Chiara Beria Di Argentine, La Stampa 9/2/2013, 9 febbraio 2013
LA BATTAGLIA DI UN EDITORE PER I DIRITTI DEL FIGLIO DOWN
Si alza dal tavolo e, davanti agli invitati, l’editore Stefano Mauri ricorda: «Nel 1996 feci causa al Comune perché non veniva garantito a mio figlio disabile l’accesso all’asilo. Questi sono i leghisti». Poche parole, scivolate via troppo in fretta, la sera di domenica 3 febbraio, alla cena in casa del finanziere Francesco Micheli per Umberto Ambrosoli, candidato del centrosinistra alla guida della Regione Lombardia e vero competitor dell’ex ministro leghista, Roberto Maroni. «Non avevo mai raccontato questo episodio, l’ho fatto per spronare Ambrosoli. Le nostre famiglie sono amiche dai tempi di suo padre Giorgio (l’eroe borghese del caso Sindona ucciso dalla mafia, ndr). In generale non mi schiero, non faccio politica ma, di fronte a un partito come la Lega certe posizioni anticostituzionali, certa xenofobia e, più in generale, una visione molto limitata dell’uomo - credo che ogni cittadino abbia il dovere di difendere una idea di società più inclusiva, giusta e solidale. L’intolleranza è intollerabile», spiega Mauri, 51 anni, presidente di GeMS, gruppo editoriale Mauri Spagnol, 145 dipendenti, 18 tra case editrici e marchi editoriali.

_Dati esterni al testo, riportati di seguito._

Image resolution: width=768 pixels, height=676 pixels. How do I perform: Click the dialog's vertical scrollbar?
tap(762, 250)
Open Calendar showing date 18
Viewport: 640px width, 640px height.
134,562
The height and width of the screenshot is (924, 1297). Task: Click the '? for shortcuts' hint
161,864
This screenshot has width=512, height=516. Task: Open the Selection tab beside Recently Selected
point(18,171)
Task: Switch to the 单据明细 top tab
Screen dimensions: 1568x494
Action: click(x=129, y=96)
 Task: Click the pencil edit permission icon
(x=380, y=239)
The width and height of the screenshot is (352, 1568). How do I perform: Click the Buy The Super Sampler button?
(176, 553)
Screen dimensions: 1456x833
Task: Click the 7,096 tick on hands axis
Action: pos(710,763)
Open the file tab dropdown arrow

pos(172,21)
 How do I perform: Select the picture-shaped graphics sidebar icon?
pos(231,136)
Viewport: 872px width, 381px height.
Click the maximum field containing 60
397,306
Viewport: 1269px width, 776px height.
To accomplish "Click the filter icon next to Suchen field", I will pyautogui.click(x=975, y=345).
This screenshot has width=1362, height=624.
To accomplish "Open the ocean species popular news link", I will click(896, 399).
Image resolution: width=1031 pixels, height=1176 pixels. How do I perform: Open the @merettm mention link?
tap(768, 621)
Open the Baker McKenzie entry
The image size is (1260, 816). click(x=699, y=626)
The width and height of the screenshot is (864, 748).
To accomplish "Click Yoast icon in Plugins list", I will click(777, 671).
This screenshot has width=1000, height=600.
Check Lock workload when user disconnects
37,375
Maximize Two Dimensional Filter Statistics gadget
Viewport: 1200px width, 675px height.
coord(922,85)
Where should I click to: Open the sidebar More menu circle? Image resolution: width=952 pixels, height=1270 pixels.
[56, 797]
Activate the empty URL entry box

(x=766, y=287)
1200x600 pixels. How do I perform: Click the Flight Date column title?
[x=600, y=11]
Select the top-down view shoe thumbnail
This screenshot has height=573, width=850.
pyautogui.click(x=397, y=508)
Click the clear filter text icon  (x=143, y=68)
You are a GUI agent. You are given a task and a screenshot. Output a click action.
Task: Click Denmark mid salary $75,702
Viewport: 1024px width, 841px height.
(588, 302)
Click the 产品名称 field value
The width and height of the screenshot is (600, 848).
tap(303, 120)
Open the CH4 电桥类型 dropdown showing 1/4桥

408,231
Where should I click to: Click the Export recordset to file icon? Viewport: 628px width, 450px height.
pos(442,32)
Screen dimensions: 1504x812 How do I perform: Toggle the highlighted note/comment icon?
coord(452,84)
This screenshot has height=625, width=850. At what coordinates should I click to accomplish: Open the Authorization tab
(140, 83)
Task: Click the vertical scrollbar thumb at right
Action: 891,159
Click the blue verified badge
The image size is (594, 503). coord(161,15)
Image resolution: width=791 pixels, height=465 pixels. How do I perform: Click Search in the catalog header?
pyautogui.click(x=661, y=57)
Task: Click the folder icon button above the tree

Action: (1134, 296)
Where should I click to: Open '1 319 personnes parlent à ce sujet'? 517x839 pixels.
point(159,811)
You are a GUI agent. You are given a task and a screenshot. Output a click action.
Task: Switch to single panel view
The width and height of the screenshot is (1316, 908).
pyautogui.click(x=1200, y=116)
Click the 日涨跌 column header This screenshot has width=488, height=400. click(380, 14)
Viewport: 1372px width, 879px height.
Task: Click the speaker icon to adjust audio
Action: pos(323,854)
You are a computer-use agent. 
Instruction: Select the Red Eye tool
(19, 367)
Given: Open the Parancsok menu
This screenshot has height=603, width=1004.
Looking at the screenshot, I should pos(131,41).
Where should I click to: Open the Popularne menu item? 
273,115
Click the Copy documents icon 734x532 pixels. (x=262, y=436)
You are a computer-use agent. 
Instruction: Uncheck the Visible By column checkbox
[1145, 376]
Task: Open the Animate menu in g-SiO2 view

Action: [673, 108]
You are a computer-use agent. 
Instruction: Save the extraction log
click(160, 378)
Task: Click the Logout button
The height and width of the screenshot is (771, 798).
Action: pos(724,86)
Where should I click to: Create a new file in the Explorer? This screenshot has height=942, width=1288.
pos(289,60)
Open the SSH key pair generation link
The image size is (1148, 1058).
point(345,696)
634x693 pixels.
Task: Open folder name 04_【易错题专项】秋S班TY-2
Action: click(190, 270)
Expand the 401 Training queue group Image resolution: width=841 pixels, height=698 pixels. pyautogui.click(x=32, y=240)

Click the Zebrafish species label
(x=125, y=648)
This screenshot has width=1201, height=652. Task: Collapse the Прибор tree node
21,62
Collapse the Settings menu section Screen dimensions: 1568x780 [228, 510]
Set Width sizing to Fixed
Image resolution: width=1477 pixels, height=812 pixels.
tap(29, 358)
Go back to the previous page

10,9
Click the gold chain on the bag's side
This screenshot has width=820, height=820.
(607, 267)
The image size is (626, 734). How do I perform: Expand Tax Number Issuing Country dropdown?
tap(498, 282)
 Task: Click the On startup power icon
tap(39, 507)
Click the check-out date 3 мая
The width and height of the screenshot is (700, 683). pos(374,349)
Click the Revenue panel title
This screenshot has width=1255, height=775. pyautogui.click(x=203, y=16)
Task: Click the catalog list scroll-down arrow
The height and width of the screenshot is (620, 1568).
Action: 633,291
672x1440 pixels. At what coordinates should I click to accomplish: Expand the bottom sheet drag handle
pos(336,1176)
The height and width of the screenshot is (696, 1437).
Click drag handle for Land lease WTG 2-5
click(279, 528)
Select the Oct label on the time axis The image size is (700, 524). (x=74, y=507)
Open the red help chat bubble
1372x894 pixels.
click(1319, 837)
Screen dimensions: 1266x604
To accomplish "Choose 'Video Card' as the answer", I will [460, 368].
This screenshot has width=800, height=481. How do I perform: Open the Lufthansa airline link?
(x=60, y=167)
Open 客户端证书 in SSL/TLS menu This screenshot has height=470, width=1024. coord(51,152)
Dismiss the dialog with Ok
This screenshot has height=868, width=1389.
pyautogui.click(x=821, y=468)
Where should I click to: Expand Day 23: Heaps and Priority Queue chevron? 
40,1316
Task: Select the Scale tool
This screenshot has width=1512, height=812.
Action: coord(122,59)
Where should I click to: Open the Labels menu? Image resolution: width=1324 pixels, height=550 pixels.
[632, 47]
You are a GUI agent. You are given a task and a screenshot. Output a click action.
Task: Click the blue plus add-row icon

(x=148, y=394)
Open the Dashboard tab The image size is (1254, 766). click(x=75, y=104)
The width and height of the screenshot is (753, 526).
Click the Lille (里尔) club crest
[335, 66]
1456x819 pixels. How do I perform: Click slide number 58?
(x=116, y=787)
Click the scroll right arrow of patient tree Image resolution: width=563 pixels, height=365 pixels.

A Mauri degno discendente di famiglie - i Mauri e i Bompiani - dell’alta borghesia illuminata che hanno scritto la storia dell’editoria italiana, oggi riconosciuto protagonista di scommesse vincenti, dal rilancio di blasonate case editrici come Bollati Boringhieri al successo della testata «il Fatto Quotidiano», chiedo di raccontarmi meglio quell’episodio. «Parliamo della diversità come bellezza», premette. «Della ricchezza che mio figlio down è per tutti noi. E, di come per noi è stato importante seguire le tecniche del grande scienziato israeliano Reuven Feurestein rispetto a quelle dell’ultracattolico Jerome Lejeune». 1996, Milano del Carroccio.
Sull’onda di Tangentopoli, al grido di «Roma ladrona», a Palazzo Marino regnano i lumbard, giunta Formentini. «Andrea aveva 3 anni. Secondo la neuropsichiatra dell’Asl era troppo chiuso, aveva bisogno di socializzare con altri bambini. Con sua mamma, la mia prima moglie, decidiamo d’iscriverlo in quello vicino a casa, allora abitavamo in piazza della Repubblica. Dal 1992 una legge - la 104 - garantisce i diritti all’integrazione fin dall’asilo dei disabili ma, 4 anni dopo i leghisti danno un’interpretazione aberrante di quella legge: ci escludono dalla graduatoria per il mio reddito troppo alto. Non solo. Non viene preso neanche il figlio di una signora disoccupata che aveva bisogno di mettere il piccolo al nido per trovare un lavoro! Assurdo. Contestiamo al Comune che questi bambini avrebbero dovuto essere i primi in graduatoria. Perché ghettizzare i disabili, i più deboli? La scuola non può essere solo il luogo dell’apprendimento, come se tutti dovessero diventare Einstein! Insegnare ad accettare con naturalezza la diversità è un’occasione d’oro per tutti, genitori e ragazzi».
Di fronte a porte e cuori sbarrati («A un consiglio di zona un tale, non conoscendo mia moglie, le disse che una mamma con un figlio disabile dovrebbe tenerselo a casa!») Mauri si rivolge ai giudici. «Non lo feci solo per mio figlio. Un bambino ogni mille nasce Down: volevo creare un precedente». Un suo amico, l’avvocato Matteo Gariboldi, fa ricorso al Tar: sentenza favorevole ai Mauri. Non è finita. «In Comune mi dicono: “Lei ha vinto ma suo figlio lo prendiamo in un asilo a San Siro”. Ovvero, dall’altra parte di Milano!». Andrea trovò una «insegnante fantastica» all’asilo parrocchiale; oggi è all’ultimo anno del liceo artistico delle Orsoline («Noisiamofortunati,possiamopermetterci una buona scuola privata e un’insegnante di sostegno») ed è appassionato di musica.
Sorride orgoglioso suo padre: «E’ capace di cantare da solo per 3 ore felice». Restano profonde ferite; altro che Imu&tasse! Sostiene Mauri: «Una politica che cattura la pancia della gente forse alle urne funziona, ma è davvero pessima cosa immaginare un modello di uomo chiuso nel piccolo recinto di mediocri interessi ed egoismi».